Deputados querem saber se o Ministro Edson Fachin teve apoio da JBS para chegar ao Supremo
O expediente é formulado por deputados membros e não-membros da Comissão de Constituição e Justiça(CCJ) da Câmara Federal
Um grupo de 32 deputados federais apresentou na tarde desta quinta-feira, 1º de junho, um expediente na Comissão de Constituição de Justiça(CCJ) da Câmara dos Deputados com uma série de perguntas para o ministro Edson Fachin, do Supremo Tribunal Federal. Fachin é o relator da Lava Jato no Supremo e foi eleito nesta semana presidente da Segunda Turma daquela Corte Suprema. Eles querem saber se o minsitro do Supremo teve apoio do delator da JBS, Ricardo Saud, empresa controlada pela J&S, para chegar ao posto de ministro do Supremo. O primeito signatário do pedido de explicações é o deputado Fausto Pinato(PP-SP), que ficou mais conhecido por ter sido o primeiro relator da cassação do ex-presidente da Câmara dos Deputados, Eduardo Cunha, no Conselho de Ética.

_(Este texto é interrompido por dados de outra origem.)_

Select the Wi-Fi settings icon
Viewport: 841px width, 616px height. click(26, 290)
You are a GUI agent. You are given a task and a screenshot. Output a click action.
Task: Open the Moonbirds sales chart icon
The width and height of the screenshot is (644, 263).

O expediente é formulado por deputados membros e não-membros da Comissão de Constituição e Justiça(CCJ) da Câmara Federal e se baseia em nota dos jornalistas Jorge Bastos Moreno e Ricardo Noblat em seus respectivos blogs do jornal O Globo “ do dia 26 de maio passado. Eles querem saber se Fachin teria procurado e visitado os gabinetes do senadores, no ano de 2015, quando fez campanha para assumir a indicação ao Supremo apresentada pelo ex-presidenta Dilma Rousseff – ao lado do delator da JBS, o executivo e diretor Ricardo Saud.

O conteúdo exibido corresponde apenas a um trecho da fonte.